Stored data entries:
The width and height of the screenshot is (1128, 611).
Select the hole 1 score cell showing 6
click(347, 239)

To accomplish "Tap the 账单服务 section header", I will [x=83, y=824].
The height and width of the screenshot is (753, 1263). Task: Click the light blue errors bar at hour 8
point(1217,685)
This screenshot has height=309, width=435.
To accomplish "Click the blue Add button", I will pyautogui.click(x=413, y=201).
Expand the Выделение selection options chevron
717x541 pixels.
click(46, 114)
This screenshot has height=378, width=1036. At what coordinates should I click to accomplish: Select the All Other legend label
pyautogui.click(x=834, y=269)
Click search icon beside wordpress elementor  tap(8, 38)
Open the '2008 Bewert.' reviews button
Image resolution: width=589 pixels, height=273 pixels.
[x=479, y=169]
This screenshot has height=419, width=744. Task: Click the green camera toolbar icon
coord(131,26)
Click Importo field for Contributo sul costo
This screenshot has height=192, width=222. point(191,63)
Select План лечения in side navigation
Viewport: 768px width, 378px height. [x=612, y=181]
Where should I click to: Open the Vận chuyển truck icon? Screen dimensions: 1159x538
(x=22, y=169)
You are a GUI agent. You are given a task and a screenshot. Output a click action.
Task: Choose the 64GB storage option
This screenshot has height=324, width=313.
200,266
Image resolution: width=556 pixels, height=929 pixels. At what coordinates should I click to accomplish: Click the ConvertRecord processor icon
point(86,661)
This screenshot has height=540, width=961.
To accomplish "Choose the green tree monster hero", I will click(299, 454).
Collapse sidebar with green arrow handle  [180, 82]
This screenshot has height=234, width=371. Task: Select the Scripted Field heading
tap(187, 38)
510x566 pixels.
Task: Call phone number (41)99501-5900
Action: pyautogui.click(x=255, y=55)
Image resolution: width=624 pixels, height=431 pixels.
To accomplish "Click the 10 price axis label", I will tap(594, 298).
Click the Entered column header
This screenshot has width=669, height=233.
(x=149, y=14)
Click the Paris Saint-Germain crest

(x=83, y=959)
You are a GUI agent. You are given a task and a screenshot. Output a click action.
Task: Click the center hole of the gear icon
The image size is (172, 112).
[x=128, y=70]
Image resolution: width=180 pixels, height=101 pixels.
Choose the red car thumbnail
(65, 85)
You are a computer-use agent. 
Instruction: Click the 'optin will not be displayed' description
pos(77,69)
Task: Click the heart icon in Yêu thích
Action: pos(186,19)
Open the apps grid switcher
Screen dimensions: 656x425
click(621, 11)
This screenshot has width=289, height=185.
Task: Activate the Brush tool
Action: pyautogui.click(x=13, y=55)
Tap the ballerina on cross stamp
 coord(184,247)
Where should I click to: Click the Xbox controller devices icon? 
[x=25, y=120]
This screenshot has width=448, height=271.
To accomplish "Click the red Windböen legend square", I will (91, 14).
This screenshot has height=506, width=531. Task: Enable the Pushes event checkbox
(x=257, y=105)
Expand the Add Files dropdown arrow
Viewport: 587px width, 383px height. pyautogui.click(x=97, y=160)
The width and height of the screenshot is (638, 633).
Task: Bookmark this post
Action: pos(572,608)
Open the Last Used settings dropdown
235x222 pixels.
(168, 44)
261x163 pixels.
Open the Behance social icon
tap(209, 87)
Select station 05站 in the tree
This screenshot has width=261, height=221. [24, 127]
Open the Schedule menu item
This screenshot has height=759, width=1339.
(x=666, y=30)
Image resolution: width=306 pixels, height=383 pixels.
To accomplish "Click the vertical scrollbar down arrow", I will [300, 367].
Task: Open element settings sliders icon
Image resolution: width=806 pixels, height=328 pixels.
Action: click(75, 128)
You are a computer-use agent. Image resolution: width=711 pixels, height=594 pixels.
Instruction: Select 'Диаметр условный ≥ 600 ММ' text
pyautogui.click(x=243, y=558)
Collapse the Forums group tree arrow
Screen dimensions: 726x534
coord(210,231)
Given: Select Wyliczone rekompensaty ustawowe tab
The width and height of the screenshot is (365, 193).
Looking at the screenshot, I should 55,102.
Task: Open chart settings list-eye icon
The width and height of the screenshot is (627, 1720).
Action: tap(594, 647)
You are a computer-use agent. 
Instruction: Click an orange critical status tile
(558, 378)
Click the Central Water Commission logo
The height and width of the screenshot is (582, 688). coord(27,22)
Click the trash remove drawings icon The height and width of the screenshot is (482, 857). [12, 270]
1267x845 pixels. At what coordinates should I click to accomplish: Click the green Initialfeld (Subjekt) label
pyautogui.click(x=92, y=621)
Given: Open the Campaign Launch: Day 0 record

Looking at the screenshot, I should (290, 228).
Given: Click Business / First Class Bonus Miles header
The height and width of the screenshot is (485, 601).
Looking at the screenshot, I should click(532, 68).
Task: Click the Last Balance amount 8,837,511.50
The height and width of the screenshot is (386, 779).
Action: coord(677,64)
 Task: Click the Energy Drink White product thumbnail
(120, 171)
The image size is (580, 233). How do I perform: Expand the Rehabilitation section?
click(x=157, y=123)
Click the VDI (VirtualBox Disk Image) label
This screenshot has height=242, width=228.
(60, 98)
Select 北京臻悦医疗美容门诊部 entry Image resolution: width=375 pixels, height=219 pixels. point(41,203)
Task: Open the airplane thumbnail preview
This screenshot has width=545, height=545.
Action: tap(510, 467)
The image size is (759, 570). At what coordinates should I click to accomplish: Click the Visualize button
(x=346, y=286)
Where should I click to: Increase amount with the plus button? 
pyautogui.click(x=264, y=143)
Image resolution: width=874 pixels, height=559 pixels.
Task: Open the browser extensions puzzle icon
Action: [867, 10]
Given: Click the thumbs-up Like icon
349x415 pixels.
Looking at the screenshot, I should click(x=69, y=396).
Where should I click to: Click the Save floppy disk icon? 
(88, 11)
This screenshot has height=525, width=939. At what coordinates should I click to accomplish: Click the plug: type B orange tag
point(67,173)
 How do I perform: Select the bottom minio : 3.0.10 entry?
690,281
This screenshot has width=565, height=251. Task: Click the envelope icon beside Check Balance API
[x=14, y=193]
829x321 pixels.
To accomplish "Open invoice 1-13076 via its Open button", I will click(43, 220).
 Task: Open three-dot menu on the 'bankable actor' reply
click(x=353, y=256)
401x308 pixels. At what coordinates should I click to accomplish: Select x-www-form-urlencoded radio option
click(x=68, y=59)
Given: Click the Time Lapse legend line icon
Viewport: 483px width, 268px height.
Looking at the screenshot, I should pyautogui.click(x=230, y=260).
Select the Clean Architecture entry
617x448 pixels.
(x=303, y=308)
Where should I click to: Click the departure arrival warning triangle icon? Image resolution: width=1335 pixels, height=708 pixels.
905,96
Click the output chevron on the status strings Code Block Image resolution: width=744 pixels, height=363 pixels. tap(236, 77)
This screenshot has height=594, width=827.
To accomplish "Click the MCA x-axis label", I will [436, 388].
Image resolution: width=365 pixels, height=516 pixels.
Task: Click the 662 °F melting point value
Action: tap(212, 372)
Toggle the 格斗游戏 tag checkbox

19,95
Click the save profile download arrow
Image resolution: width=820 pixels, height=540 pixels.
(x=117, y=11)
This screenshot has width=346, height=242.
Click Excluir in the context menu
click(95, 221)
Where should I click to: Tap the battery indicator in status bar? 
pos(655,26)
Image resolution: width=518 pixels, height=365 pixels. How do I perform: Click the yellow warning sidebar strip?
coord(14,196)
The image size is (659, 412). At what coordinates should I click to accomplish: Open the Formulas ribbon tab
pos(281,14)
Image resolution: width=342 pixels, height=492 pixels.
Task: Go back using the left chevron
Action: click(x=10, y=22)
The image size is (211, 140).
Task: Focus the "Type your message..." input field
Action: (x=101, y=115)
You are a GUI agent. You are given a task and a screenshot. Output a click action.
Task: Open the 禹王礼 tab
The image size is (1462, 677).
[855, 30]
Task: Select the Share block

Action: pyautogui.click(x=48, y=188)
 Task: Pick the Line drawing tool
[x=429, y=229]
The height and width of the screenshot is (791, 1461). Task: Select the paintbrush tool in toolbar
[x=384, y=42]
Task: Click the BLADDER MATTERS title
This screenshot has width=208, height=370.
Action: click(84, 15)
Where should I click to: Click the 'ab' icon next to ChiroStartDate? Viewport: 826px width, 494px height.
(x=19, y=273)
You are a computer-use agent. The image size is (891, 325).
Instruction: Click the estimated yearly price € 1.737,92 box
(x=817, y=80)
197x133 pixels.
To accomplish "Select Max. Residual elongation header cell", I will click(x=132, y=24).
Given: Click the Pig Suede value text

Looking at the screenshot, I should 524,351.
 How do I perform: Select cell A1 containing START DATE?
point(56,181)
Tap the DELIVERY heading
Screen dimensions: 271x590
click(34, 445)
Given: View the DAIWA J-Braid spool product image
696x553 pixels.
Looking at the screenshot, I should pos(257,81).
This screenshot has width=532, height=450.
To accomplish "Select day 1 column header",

ASSIGNMENT: For each line above that carries the word "settings", copy it out.

TASK OUTPUT:
Open the Last Used settings dropdown
Task: Open element settings sliders icon
Task: Open chart settings list-eye icon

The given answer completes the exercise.